** begin Record set **

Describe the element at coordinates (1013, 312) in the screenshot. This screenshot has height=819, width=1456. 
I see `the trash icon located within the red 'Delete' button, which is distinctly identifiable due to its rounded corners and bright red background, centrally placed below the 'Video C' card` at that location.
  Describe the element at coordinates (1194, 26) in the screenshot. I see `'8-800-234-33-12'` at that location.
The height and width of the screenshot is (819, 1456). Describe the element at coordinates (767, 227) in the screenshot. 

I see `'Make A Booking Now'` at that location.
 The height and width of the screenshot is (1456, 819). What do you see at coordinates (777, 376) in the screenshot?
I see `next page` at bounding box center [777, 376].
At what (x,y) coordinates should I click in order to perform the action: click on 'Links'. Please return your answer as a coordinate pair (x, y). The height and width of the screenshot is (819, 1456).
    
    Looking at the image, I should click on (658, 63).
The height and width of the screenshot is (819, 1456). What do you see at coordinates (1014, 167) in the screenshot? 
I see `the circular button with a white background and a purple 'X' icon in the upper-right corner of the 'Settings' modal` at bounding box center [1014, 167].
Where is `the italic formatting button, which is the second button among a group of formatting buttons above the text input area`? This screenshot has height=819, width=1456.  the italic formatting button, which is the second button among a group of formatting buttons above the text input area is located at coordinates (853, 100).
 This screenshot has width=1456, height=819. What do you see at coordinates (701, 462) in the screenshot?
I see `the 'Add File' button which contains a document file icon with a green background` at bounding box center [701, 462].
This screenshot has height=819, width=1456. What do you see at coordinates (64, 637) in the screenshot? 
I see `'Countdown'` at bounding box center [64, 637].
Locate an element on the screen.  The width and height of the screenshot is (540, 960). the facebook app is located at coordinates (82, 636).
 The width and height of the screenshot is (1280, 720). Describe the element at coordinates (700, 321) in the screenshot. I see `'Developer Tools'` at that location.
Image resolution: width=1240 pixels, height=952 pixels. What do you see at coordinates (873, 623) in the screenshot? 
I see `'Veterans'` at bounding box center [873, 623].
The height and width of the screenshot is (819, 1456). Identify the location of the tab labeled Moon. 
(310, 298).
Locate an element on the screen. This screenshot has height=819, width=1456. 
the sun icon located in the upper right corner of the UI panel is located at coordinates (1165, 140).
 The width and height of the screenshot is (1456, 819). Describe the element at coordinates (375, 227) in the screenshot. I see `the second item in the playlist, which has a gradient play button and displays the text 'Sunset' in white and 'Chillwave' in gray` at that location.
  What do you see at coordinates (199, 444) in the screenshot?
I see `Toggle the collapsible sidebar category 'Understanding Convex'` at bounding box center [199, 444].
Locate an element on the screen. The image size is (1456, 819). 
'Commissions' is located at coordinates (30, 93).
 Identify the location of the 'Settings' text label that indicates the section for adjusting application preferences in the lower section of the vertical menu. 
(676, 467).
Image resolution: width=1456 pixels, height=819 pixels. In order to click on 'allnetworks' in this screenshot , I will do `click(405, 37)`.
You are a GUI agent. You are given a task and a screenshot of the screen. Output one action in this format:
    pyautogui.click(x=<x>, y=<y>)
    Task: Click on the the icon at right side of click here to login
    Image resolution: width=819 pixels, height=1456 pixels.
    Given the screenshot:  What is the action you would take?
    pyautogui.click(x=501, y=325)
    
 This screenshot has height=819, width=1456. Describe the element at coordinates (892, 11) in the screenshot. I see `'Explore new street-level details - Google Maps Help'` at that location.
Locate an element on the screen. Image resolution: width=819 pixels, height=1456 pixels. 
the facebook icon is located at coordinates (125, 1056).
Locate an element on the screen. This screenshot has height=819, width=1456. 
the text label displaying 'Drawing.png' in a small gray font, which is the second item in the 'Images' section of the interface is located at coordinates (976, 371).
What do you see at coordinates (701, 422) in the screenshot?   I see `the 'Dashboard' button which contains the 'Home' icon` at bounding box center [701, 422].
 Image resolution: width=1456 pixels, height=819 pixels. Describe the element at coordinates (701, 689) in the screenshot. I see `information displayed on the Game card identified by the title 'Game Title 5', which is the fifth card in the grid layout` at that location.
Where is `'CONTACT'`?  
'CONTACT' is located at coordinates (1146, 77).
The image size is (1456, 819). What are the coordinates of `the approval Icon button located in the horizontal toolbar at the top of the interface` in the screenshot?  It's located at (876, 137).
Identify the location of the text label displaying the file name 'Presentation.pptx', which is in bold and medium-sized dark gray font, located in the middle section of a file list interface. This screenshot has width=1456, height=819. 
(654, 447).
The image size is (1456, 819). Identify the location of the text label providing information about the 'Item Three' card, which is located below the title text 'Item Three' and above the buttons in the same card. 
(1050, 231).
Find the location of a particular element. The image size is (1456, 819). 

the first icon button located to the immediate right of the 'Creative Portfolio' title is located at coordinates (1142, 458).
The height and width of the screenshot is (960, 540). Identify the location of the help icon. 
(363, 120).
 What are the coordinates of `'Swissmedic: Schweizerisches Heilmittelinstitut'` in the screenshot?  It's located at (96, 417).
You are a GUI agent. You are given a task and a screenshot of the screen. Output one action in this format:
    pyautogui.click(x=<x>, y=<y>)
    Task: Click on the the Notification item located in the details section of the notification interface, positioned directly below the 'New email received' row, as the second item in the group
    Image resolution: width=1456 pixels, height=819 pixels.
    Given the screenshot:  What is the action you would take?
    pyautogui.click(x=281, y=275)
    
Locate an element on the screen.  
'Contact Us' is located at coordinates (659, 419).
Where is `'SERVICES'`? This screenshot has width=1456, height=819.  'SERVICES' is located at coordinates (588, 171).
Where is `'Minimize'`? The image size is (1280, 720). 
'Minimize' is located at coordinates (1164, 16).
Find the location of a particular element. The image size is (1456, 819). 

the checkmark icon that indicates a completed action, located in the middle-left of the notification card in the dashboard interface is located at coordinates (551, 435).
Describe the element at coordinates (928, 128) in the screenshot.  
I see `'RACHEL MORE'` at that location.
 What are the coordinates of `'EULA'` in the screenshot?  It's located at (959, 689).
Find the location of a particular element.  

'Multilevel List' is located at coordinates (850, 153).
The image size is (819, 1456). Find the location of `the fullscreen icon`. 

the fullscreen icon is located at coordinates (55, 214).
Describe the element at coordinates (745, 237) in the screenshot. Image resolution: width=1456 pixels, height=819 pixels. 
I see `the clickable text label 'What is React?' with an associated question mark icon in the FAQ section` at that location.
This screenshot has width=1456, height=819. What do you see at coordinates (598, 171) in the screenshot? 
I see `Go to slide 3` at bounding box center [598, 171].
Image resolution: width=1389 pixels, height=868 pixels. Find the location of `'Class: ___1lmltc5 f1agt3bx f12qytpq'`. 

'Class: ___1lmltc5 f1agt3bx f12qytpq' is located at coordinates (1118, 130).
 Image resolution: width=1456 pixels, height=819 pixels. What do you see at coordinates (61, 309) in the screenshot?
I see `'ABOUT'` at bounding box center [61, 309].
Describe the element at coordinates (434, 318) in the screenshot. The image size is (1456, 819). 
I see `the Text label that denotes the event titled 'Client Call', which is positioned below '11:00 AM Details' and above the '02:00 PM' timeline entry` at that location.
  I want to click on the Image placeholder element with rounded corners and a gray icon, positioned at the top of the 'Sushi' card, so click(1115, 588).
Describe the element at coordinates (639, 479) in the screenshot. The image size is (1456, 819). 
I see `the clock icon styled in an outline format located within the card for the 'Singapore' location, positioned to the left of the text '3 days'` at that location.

** end Record set **

What you have to do. Pull out every line of the listing above that has the string "indicates" in it, matching uppercase and lowercase exactly.

Answer to the exercise.
 Identify the location of the 'Settings' text label that indicates the section for adjusting application preferences in the lower section of the vertical menu. 
the checkmark icon that indicates a completed action, located in the middle-left of the notification card in the dashboard interface is located at coordinates (551, 435).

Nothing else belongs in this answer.